### Goal of the exercise
Exactly the lines from the opening of the records through the line containing "Given: Sort by the Type column header" should be copied, with both included.

Data under study section start

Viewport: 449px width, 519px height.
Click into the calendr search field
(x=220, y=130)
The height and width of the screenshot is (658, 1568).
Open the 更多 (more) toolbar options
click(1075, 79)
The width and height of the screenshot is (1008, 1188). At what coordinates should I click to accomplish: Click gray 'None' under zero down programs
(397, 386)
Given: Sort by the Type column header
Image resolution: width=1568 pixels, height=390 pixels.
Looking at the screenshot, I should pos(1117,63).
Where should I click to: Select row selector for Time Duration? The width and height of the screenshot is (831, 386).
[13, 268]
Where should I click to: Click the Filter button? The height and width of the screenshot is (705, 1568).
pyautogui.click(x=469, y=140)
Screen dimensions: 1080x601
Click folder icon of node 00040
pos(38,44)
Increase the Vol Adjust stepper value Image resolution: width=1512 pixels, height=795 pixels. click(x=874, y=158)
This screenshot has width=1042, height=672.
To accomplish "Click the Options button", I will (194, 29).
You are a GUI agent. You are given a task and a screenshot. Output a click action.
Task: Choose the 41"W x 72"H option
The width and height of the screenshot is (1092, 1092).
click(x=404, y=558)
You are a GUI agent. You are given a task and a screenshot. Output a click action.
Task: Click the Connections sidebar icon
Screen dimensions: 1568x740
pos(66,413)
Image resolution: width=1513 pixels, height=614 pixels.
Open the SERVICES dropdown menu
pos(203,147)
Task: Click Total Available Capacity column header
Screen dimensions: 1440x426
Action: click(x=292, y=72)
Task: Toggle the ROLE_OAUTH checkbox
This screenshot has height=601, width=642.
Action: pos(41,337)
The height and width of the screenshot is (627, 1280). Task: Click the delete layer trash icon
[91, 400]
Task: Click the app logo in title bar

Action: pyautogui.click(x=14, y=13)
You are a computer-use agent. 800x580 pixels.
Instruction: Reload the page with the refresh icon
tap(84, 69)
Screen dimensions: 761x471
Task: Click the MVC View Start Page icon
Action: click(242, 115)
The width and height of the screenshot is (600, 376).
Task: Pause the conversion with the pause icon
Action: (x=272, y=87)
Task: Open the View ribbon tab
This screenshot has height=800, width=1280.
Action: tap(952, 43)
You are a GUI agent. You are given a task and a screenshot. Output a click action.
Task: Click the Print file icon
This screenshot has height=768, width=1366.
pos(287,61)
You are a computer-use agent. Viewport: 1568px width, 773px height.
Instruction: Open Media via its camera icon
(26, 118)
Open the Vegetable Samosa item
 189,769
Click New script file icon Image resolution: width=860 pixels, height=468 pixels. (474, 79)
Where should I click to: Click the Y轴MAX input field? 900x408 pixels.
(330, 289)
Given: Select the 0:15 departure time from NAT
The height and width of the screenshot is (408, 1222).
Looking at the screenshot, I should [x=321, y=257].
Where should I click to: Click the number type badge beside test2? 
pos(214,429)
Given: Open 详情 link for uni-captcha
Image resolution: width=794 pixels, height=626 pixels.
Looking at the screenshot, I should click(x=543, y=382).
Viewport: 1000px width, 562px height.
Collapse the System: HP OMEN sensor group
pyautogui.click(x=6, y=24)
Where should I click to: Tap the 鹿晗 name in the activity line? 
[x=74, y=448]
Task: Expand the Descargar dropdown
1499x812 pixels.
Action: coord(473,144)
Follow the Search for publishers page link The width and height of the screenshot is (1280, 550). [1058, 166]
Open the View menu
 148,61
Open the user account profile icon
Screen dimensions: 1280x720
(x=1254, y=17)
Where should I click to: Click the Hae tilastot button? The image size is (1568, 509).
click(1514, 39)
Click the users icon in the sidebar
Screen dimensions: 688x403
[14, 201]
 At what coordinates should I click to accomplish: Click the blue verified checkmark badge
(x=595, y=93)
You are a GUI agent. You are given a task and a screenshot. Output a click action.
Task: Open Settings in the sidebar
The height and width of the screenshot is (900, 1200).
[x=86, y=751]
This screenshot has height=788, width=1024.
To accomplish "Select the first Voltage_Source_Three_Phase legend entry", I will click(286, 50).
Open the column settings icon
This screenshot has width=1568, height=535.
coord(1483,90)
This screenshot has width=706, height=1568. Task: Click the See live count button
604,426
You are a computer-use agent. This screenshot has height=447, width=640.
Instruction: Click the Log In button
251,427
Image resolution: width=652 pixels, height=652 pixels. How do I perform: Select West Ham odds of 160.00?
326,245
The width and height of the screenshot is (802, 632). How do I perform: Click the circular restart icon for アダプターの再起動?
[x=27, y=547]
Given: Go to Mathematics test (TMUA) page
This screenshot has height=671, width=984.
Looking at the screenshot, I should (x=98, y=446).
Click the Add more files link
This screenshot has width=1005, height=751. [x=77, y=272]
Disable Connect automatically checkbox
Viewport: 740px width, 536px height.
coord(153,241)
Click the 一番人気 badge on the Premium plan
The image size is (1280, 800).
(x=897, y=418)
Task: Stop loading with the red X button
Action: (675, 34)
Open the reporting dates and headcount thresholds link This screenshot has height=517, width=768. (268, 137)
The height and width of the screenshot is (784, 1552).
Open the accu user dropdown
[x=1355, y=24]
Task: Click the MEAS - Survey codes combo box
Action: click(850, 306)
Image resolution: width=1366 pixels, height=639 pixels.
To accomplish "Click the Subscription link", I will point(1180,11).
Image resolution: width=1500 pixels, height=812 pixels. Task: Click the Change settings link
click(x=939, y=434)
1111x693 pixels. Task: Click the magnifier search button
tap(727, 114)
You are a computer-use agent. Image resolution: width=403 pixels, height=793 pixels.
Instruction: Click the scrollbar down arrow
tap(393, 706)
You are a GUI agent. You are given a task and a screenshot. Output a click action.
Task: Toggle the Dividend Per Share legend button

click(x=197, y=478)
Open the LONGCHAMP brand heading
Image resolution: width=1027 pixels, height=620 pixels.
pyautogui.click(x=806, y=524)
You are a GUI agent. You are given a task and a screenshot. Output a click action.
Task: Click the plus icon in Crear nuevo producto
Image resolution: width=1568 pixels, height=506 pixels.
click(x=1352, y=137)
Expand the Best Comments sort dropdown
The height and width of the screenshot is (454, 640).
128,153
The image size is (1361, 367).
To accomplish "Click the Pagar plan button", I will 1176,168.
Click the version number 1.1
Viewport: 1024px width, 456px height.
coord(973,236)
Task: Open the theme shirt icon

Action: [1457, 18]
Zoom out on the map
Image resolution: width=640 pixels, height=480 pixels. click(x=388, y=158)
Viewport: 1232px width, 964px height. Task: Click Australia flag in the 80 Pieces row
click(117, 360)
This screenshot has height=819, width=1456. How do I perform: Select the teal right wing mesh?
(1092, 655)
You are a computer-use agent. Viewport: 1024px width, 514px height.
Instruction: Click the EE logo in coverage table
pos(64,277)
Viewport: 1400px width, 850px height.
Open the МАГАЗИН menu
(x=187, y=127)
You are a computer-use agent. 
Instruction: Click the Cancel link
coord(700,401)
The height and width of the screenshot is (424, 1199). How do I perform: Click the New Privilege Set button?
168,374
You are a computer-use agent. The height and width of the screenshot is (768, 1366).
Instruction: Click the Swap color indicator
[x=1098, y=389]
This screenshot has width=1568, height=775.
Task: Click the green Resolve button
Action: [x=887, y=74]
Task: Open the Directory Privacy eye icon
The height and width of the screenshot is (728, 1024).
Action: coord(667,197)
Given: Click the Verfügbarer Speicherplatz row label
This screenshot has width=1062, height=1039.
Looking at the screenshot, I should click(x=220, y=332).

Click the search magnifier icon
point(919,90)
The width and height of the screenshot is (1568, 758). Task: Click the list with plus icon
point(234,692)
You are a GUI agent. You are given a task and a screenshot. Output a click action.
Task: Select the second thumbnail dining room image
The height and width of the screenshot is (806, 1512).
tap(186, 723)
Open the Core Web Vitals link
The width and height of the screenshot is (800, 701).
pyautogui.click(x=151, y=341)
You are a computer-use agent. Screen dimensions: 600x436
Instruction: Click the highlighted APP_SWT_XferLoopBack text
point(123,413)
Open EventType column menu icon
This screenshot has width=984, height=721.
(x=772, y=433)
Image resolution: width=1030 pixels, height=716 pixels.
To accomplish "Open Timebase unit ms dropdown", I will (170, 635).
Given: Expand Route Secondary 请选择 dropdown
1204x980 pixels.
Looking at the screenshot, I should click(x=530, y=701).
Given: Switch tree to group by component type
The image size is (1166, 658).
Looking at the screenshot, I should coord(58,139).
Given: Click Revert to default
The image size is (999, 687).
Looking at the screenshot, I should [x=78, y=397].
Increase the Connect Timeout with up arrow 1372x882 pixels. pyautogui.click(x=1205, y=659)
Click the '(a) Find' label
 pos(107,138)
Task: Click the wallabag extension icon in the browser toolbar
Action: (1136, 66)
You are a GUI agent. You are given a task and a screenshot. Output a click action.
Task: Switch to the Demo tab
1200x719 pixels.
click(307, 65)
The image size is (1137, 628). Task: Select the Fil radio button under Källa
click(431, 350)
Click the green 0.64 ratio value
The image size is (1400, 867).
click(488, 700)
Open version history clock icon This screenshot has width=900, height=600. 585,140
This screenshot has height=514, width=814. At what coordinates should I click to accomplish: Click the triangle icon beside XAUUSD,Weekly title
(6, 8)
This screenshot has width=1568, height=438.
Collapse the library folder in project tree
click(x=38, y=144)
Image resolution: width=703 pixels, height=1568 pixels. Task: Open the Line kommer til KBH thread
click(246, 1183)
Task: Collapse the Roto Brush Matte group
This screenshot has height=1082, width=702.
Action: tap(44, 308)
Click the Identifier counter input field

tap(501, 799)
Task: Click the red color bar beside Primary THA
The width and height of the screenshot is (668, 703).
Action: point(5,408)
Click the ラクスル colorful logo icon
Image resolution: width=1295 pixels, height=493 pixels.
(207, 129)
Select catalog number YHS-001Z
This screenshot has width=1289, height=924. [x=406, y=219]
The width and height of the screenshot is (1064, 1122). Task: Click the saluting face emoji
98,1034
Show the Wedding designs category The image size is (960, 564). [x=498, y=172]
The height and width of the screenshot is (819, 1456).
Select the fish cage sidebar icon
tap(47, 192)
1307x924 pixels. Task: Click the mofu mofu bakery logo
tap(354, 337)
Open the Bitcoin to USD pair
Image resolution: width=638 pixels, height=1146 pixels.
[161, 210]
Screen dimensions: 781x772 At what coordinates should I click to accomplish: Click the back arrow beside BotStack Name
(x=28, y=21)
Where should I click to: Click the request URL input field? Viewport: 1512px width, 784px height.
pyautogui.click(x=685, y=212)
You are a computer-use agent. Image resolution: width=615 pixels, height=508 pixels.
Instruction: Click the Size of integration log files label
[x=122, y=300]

Data under study section end

### Solution for this exercise
Viewport: 449px width, 519px height.
Click into the calendr search field
(x=220, y=130)
The height and width of the screenshot is (658, 1568).
Open the 更多 (more) toolbar options
click(1075, 79)
The width and height of the screenshot is (1008, 1188). At what coordinates should I click to accomplish: Click gray 'None' under zero down programs
(397, 386)
Given: Sort by the Type column header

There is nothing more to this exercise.